### Stored items
————

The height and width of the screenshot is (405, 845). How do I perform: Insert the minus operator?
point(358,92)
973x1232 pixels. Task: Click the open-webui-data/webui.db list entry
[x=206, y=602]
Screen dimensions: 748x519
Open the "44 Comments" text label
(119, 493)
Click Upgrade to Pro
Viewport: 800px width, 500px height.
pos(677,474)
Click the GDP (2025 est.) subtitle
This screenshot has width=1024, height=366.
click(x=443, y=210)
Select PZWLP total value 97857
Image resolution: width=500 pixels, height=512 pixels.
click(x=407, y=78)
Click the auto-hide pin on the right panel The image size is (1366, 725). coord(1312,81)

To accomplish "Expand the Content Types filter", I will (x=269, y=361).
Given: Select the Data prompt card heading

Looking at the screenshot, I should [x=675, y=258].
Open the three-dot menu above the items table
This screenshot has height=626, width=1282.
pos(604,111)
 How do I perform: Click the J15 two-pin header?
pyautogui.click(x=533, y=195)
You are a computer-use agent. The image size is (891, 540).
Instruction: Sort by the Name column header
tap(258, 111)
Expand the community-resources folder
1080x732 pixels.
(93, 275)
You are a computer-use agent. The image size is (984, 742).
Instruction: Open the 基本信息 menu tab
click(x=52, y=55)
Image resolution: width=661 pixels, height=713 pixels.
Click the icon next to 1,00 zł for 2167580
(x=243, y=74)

————

### TASK PROMPT
What are the lines, exactly as written above, from the line with "973x1232 pixels. Task: Click" to the line with "Click the GDP (2025 est.) subtitle", both included? Output only those.

### TASK SOLUTION
973x1232 pixels. Task: Click the open-webui-data/webui.db list entry
[x=206, y=602]
Screen dimensions: 748x519
Open the "44 Comments" text label
(119, 493)
Click Upgrade to Pro
Viewport: 800px width, 500px height.
pos(677,474)
Click the GDP (2025 est.) subtitle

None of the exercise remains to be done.